Die Antragstellerin hat mit Schriftsatz vom 27. September 2018 einen isolierten Antrag auf Erlass einer einstweiligen Anordnung - 2 BvQ 91/18 - gestellt, mit dem sie begehrte, die Anwendung des Gesetzes zur Änderung des Parteiengesetzes und anderer Gesetze 2018 bis zu einer Entscheidung über ihre Anträge im Organstreitverfahren auszusetzen, hilfsweise, die nach diesem Gesetz zusätzlich an die Parteien zu gewährenden staatlichen Mittel unter dem Vorbehalt der Rückerstattung auszuzahlen.
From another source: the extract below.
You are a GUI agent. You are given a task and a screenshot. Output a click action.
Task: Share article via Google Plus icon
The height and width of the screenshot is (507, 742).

Den Antrag hat der Senat mit Beschluss vom 12. März 2019 (BVerfGE 151, 58 – Änderung Parteienfinanzierung - Eilantrag) als unstatthaft verworfen, da weder Haupt- noch Hilfsantrag der vorläufigen Sicherung der Beteiligungsrechte der Antragstellerin im Gesetzgebungsverfahren dienten und auf Rechtsfolgen gerichtet gewesen seien, die im Organstreitverfahren nicht bewirkt werden können.
III.
1. Mit Schriftsatz vom 13. Dezember 2018 hat die Antragstellerin die im Rubrum aufgeführten Anträge zu 1. bis 3.a) und mit Schriftsatz vom 19. Juli 2019 den Hilfsantrag zu 3.b) gestellt. Sie hält das Gesetz zur Änderung des Parteiengesetzes und anderer Gesetze 2018 für formell und materiell verfassungswidrig und sieht dadurch ihre Beteiligungsrechte und organschaftlichen Kompetenzen verletzt. Zur Begründung trägt sie im Wesentlichen vor:
a) Die Anträge seien zulässig.
aa) Richtiger Antragsgegenstand sei das Gesetz zur Änderung des Parteiengesetzes...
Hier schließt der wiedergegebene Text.